La très jolie fillette d’une de mes amies passe douze ans : elle a des yeux couleur de mare au soleil, un peu verts, un peu bruns, sombres, percés tout à coup d’une flèche d’or. Elle porte les cheveux coupés court comme une grande personne, montre une grâce, une rapidité dans la course, qui la destinent à la lutte et à la danse. Je ne l’avais pas vue depuis six mois, je me souvenais d’elle avec plaisir. Elle vient de s’arrêter à Paris, regagnant son collège. Mère attentive, ou médecin amical, ou maîtresse de pension, quelqu’un s’est avisé que la petite clignait parfois des paupières et amenuisait son regard pour lire les détails d’un plan lointain. On l’a conduite à l’oculiste, qui l’a promue myope, légèrement astigmate, et qui ordonne des « verres » comme on dit.

Tout est changé dans la fillette. Habituée en six mois à ses grosses lunettes accrochées derrière les oreilles, elle a pris conscience et habitude de son mal, et mesure la différence entre ce que voit son œil nu et ce que lui dévoile le cristal bombé qu’elle ne quitte plus. Derrière les lunettes, le bel œil châtain-vert a perdu pour nous son charme de source ombragée, sa forme d’amande, l’abri favorable du sourcil noir.

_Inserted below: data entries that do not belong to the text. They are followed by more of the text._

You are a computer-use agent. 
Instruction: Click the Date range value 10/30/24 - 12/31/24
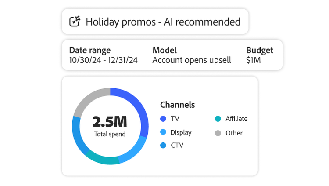(104, 60)
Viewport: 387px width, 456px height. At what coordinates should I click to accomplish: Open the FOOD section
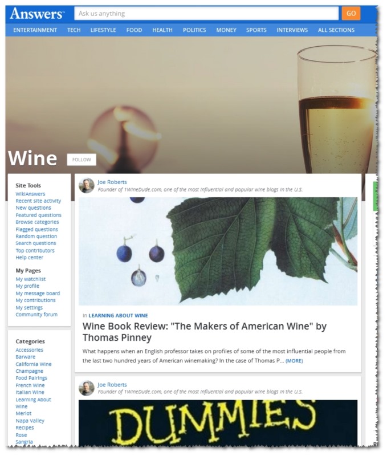pyautogui.click(x=134, y=30)
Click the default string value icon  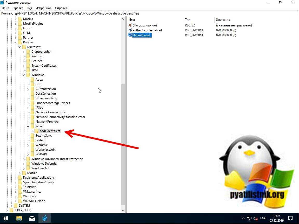pos(130,25)
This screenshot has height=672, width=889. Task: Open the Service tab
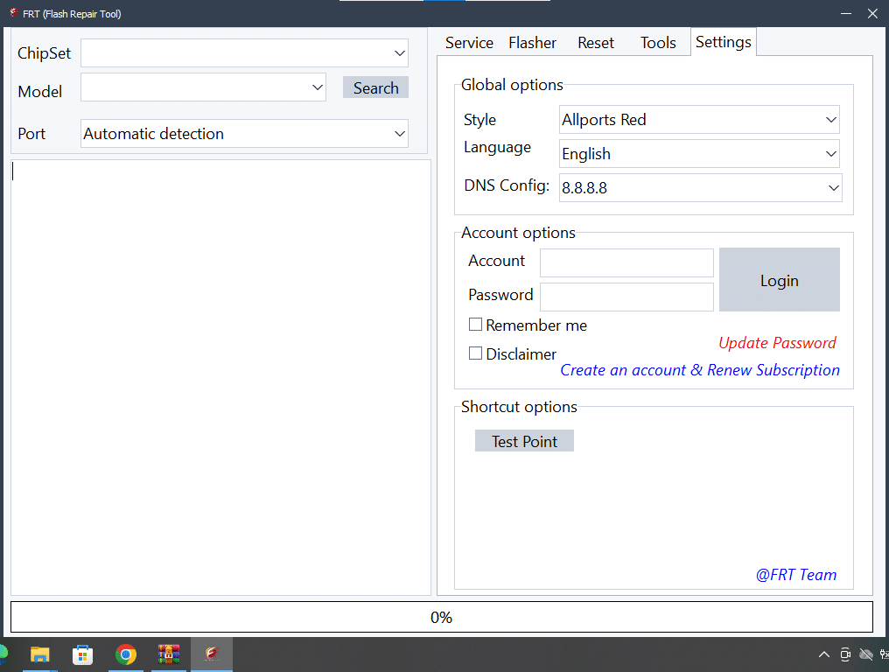[x=469, y=43]
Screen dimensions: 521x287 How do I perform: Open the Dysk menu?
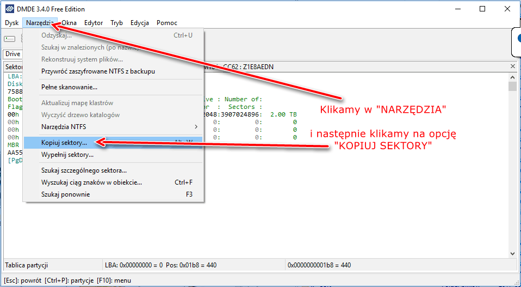pyautogui.click(x=12, y=23)
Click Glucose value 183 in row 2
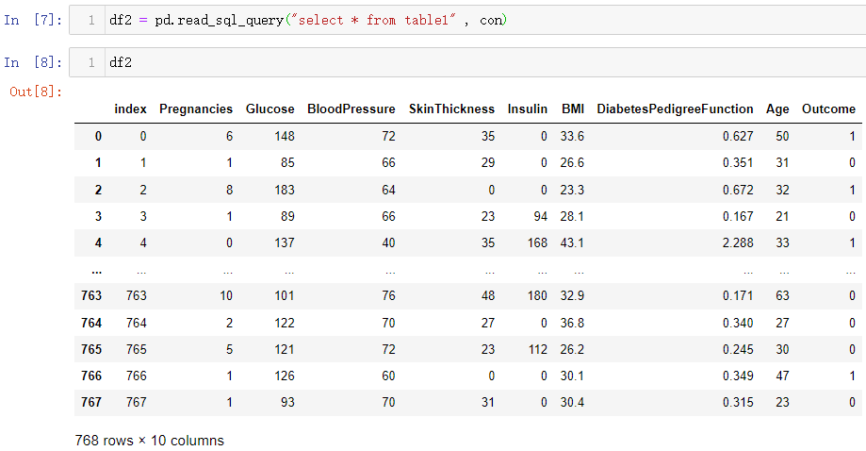The height and width of the screenshot is (451, 866). click(x=285, y=190)
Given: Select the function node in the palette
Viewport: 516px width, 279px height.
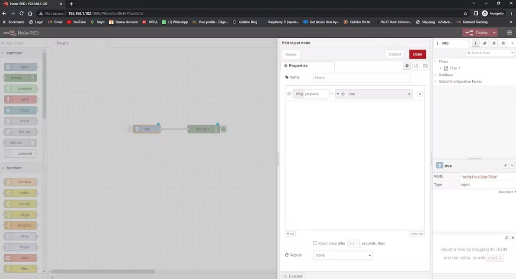Looking at the screenshot, I should click(x=20, y=182).

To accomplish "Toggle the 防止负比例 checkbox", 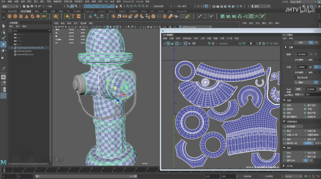I will coord(295,77).
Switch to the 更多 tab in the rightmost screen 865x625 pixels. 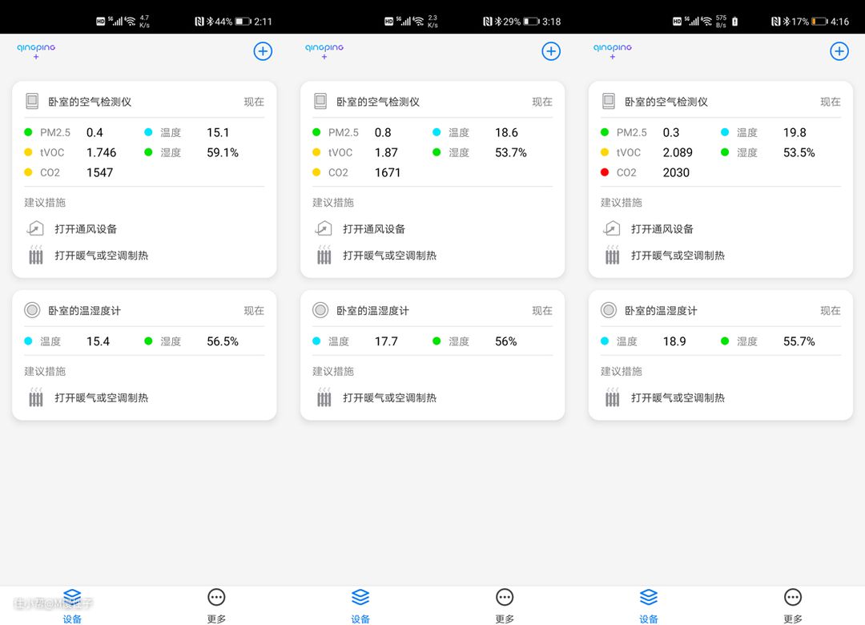792,605
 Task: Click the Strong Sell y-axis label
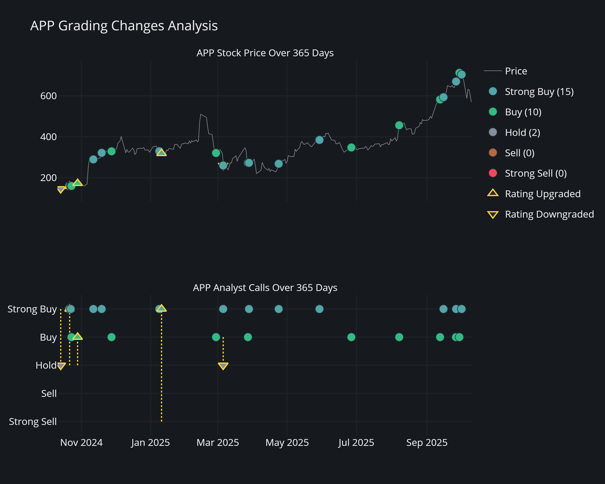pyautogui.click(x=33, y=421)
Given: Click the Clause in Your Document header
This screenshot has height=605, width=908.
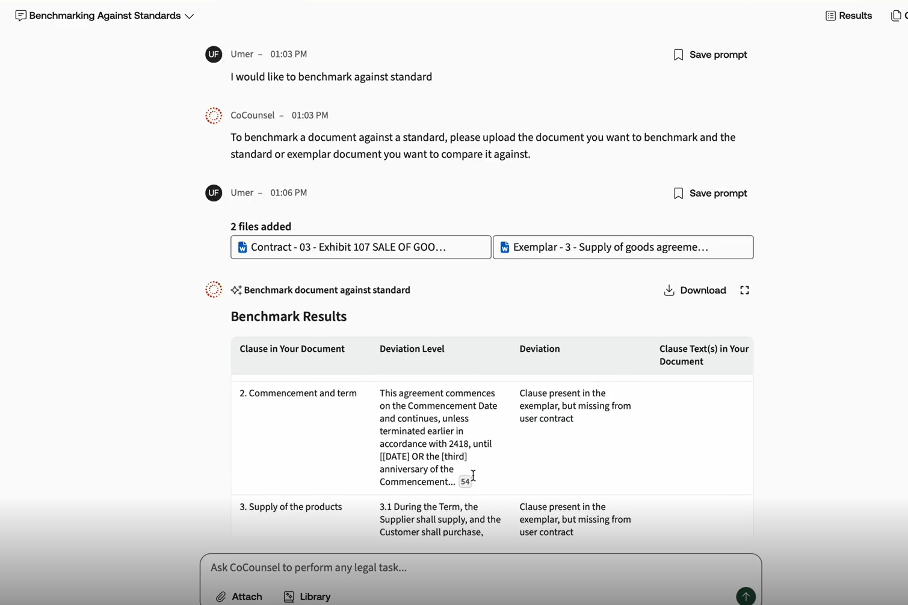Looking at the screenshot, I should tap(292, 349).
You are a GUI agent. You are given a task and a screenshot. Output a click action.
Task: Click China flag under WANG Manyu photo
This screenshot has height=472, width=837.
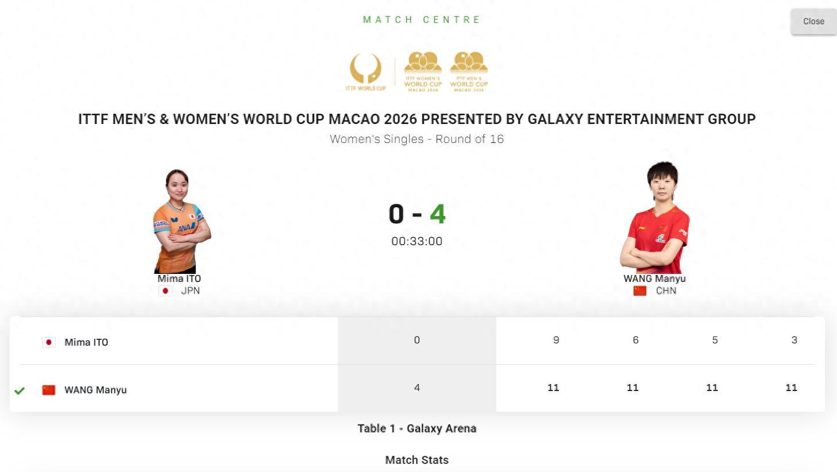click(x=640, y=291)
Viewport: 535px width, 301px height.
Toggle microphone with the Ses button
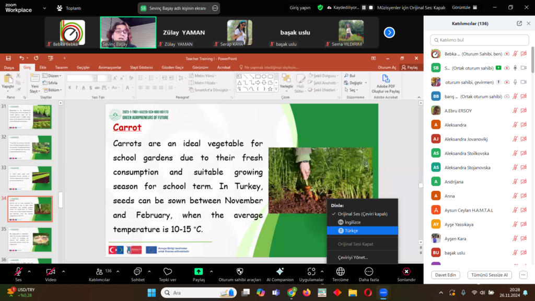18,272
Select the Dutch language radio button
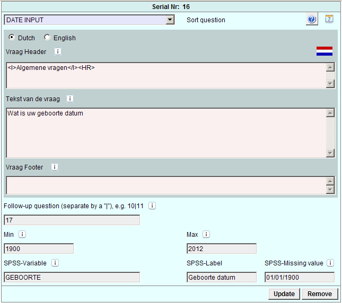The image size is (342, 303). (12, 38)
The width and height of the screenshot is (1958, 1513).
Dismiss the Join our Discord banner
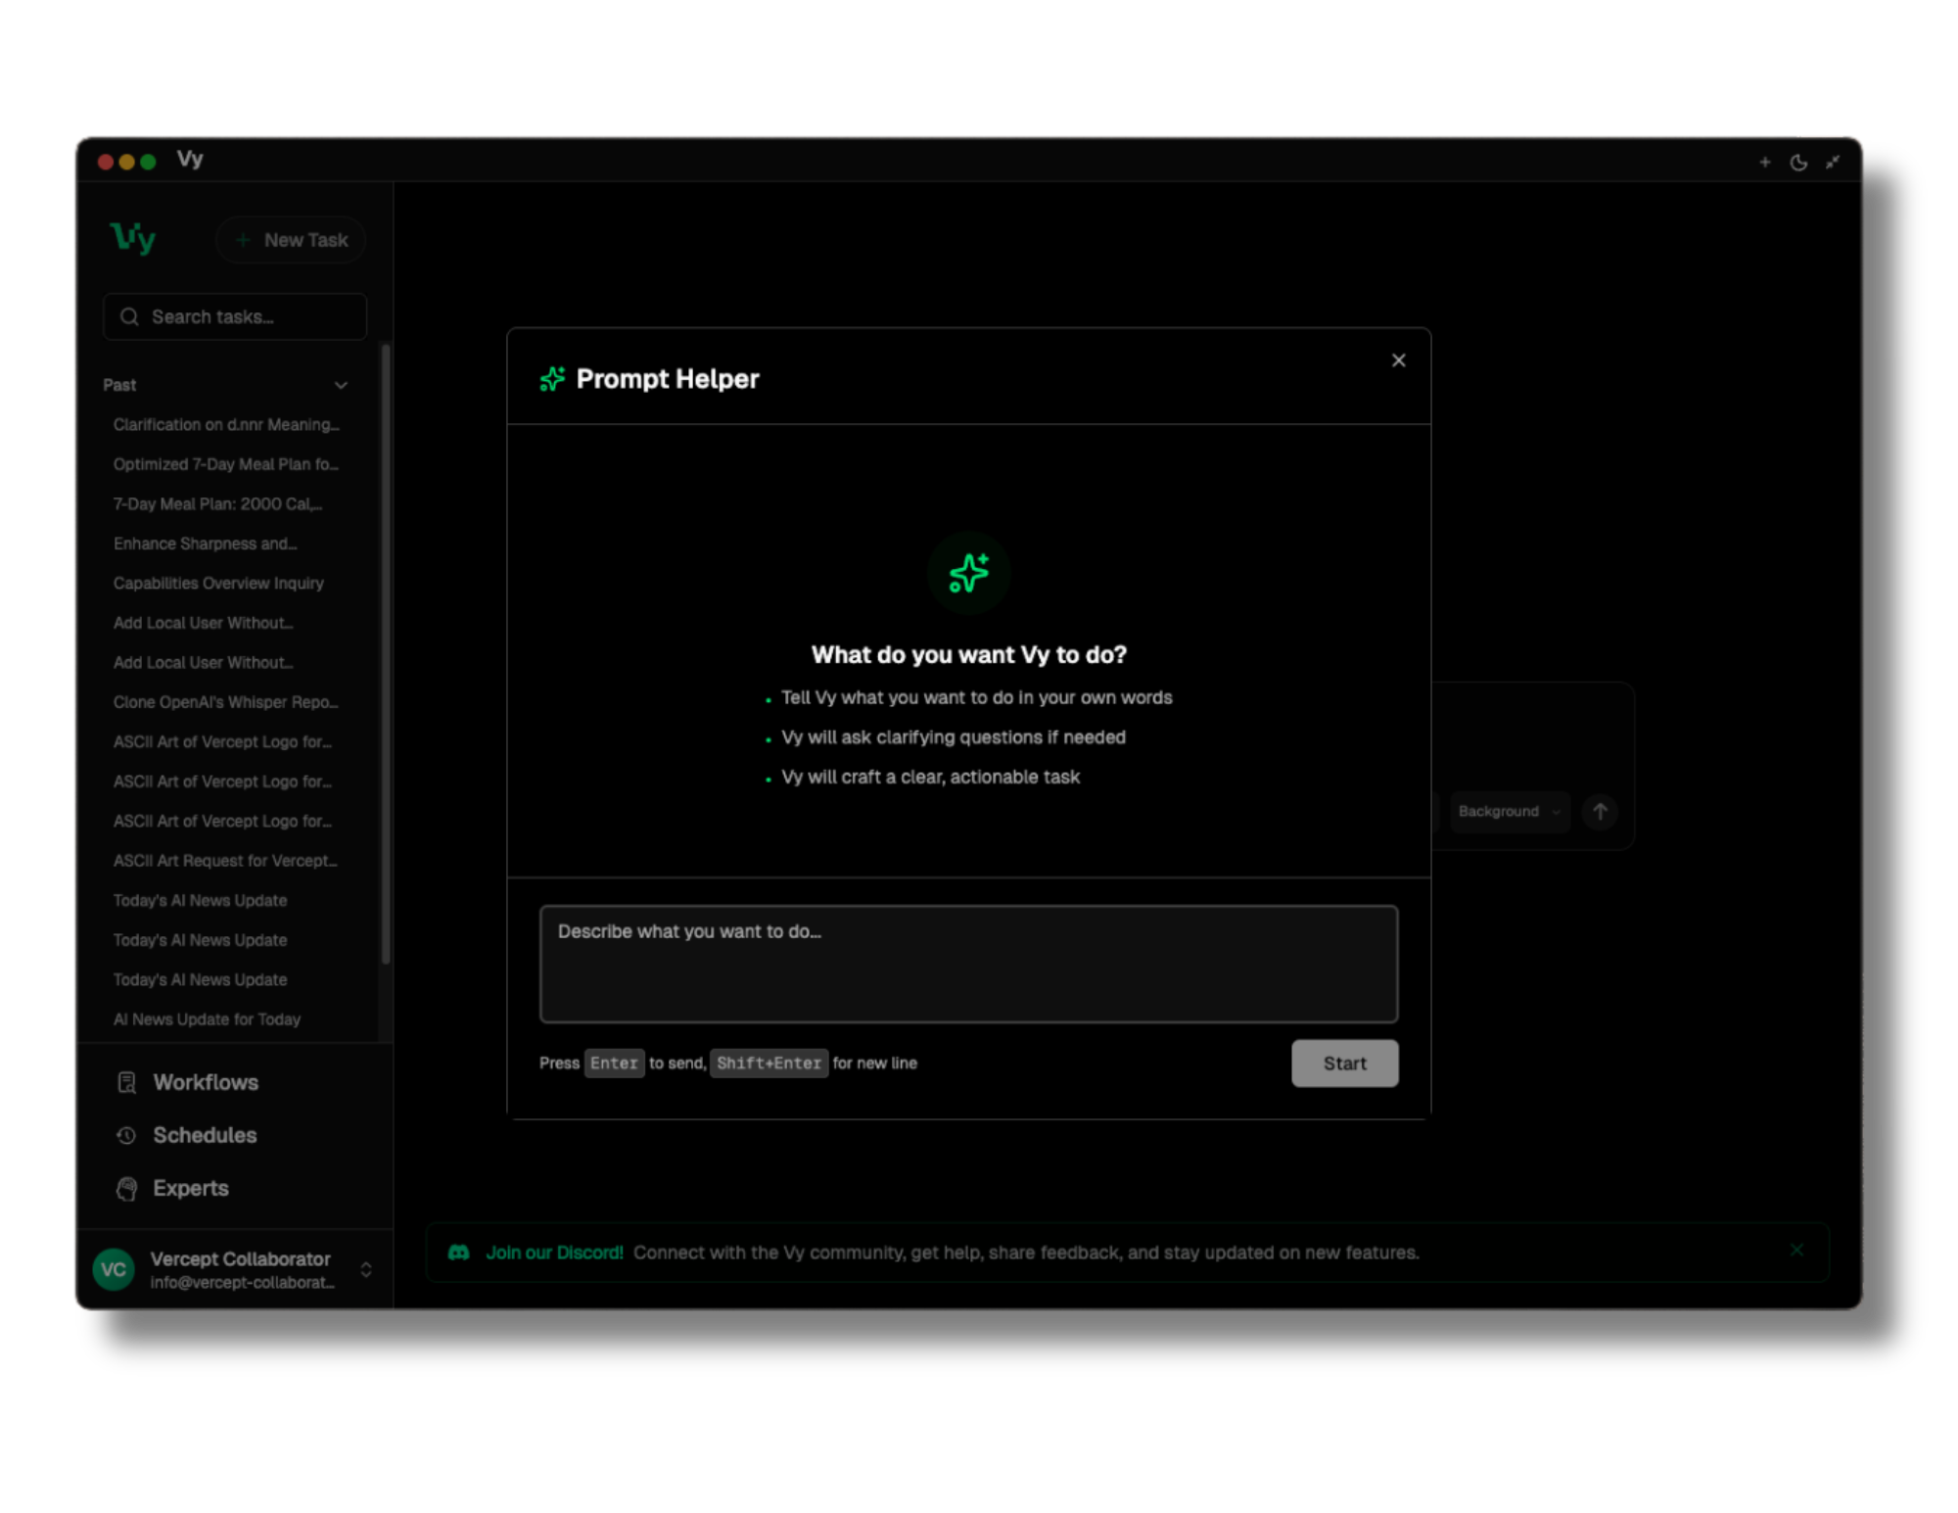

— Ôte tes verres, Nanette !

Mais alors le regard effaré clignote, erre et tournoie, un pli pénible apparaît dans le front… Qu’a-t-on fait de ma petite Atalante ? Déjà elle ne court plus de la même façon, sa confiance, son audace trébuchent, elle évalue mal les distances, elle craint le choc, le bris du cristal et de l’œil ensemble. Que risquait-elle donc, à garder sa myopie, sa séduisante manière de rapprocher ses longs cils ? Nous voyons trop d’enfants à lunettes, petits garçons sévères, fillettes sous hublots, enlaidis gravement et inutilement. Nous admettons que notre enfant ait des jambes moins rapides, des mains moins adroites, un odorat, une ouïe moins subtils que d’autres enfants, pourquoi l’infériorité visuelle mobilise-t-elle des médecins spécialistes et agrafe-t-elle, sur un frais visage, une armature à quoi nulle beauté ne résiste ?

— Il la quittera plus tard, quand sa vue sera corrigée.

— Je ne m’y fie pas. Une solide coquetterie vient quelquefois à la rescousse, c’est vrai. Mais presque toujours l’habitude est la plus forte.

Un enfant myope qui peut jouer, se diriger, courir sans verres correctifs, est un enfant normal et heureux jusqu’au jour où, en l’habituant aux lunettes, nous faisons de lui un infirme officiel.